Reduce or eliminate the amount of concentrates and grains fed. If you do
continue feeding grain, switch to a plain, rolled grain or Dynamite Complete Pelleted Grain Ration.
Provide a high quality vitamin and mineral supplement, such as Dynamite or Dynamite Plus.
Provide Ester-C -
approximately 3 teaspoons per day - because it contains high levels of buffered vitamin C
which is important in the repair of bones, connective tissues and muscles.
Provide sulfur such as in MSM -
approximately 4 teaspoons per day - because sulfur has an important relationship with
protein, is found in insulin (the hormone that regulates carbohydrate metabolism), and is
needed for metabolism and strong nerve health.

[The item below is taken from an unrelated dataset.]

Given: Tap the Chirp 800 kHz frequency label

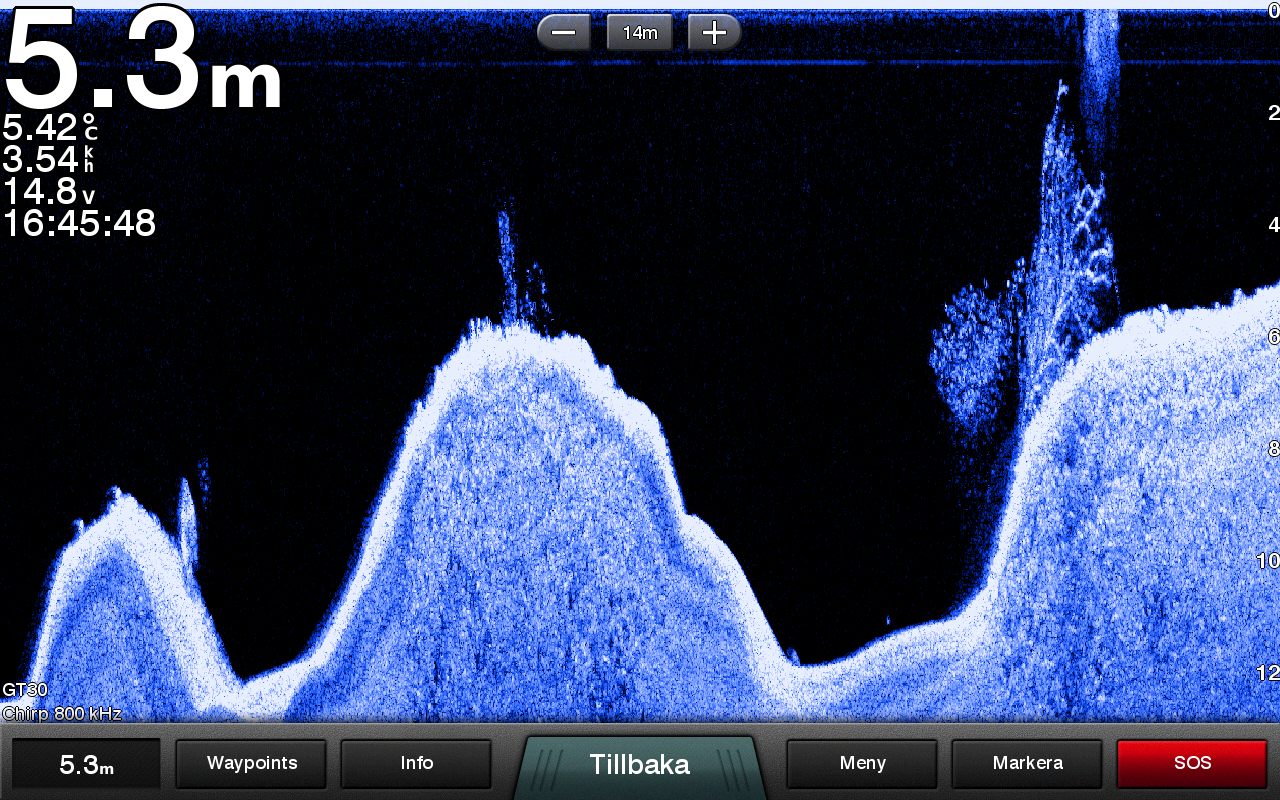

Provide free access to trace minerals, such as found in 1 to 1 or 2 to 1 Free Choice, to provide
commonly deficient elements necessary for proper development of bone, ligaments, tendons,
and connective tissue.
Provide a probiotic, such as Dyna-Pro - approximately 3 cc per day - to
help maximize digestive efficiency. (Dynamite
Plus already contains a dose of Dyna Pro. Regular Dynamite contains higher levels of vitamins and
minerals, but no Dyna-Pro.)
Confine youngsters showing signs of epiphysitis or having crooked legs.
Give moderate exercise to youngsters with flexural deformities. Avoid working any
youngster in small circles or in deep footing.
The information given here is to help you learn more
about your horse and not to replace your veterinarian's advice.